◆ Problem to work on
Which lines of the data below contain "computer"? Please show them all.

◆ Material provided
※

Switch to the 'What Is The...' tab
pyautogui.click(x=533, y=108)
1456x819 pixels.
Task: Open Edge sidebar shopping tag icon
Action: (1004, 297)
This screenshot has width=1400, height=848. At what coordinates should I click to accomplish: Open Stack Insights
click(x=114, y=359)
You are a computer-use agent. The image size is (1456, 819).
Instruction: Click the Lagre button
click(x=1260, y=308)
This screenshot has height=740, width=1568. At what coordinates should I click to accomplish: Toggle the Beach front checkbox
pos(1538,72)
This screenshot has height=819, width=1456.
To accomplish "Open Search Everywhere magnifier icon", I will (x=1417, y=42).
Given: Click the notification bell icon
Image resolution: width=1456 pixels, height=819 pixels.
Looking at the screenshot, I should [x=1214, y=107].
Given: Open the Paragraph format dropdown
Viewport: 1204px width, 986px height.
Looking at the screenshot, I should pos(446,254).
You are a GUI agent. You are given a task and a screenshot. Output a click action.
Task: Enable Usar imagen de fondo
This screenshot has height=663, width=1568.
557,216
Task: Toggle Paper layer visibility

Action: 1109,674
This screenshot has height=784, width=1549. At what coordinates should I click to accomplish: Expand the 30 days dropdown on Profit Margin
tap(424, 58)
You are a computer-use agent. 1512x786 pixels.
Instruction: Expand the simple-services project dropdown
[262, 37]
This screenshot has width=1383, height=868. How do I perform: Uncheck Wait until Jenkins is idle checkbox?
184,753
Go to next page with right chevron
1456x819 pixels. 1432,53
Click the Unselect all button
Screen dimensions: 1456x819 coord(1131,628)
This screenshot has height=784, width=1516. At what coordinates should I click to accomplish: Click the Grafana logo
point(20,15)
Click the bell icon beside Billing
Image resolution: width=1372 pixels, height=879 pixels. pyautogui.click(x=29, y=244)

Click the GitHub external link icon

※

◆ Task result
You are a computer-use agent. The image size is (1456, 819).
You are a computer-use agent. 1512x786 pixels.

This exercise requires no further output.